• About this task: Every line in the listing below from the one with "The image size is (825, 369)." through the one with "Given: Click Create a new group" is to be reproduced exactly, both ends included; leave out the rest.

-------- Provided information --------

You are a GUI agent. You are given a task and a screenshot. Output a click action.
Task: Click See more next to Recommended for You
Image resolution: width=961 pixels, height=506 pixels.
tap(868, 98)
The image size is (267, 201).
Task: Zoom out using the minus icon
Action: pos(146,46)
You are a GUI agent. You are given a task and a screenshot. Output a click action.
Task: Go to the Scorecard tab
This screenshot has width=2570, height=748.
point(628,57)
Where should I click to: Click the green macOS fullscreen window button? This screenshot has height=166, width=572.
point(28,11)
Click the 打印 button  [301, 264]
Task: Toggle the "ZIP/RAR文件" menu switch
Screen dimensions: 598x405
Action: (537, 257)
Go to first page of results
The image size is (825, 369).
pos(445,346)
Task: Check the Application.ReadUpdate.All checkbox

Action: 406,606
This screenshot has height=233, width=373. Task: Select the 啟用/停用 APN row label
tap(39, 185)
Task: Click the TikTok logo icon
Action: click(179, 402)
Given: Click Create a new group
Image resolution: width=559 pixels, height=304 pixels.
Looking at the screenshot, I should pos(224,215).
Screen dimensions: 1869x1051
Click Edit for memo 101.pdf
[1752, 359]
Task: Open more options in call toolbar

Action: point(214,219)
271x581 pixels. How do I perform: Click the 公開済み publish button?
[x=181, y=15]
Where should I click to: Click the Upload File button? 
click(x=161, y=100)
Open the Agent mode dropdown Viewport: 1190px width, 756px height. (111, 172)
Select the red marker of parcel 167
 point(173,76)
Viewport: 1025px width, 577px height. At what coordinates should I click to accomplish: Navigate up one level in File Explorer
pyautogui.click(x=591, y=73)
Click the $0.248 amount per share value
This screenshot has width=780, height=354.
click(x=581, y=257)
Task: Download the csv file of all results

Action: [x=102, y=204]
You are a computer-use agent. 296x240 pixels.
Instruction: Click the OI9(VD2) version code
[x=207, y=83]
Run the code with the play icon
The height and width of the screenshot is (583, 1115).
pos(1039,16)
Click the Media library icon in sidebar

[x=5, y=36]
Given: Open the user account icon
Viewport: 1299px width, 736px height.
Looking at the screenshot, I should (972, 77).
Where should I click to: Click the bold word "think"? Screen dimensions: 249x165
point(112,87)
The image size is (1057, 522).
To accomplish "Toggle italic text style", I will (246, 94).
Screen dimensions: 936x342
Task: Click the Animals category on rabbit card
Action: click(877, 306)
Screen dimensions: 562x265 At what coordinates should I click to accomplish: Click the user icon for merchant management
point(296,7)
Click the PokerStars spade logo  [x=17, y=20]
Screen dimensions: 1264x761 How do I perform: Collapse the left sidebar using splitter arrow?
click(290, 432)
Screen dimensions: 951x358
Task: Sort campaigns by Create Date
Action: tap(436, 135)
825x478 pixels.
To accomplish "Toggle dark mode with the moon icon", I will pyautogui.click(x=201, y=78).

--------

• Response for this exercise:
The image size is (825, 369).
pos(445,346)
Task: Check the Application.ReadUpdate.All checkbox

Action: 406,606
This screenshot has height=233, width=373. Task: Select the 啟用/停用 APN row label
tap(39, 185)
Task: Click the TikTok logo icon
Action: click(179, 402)
Given: Click Create a new group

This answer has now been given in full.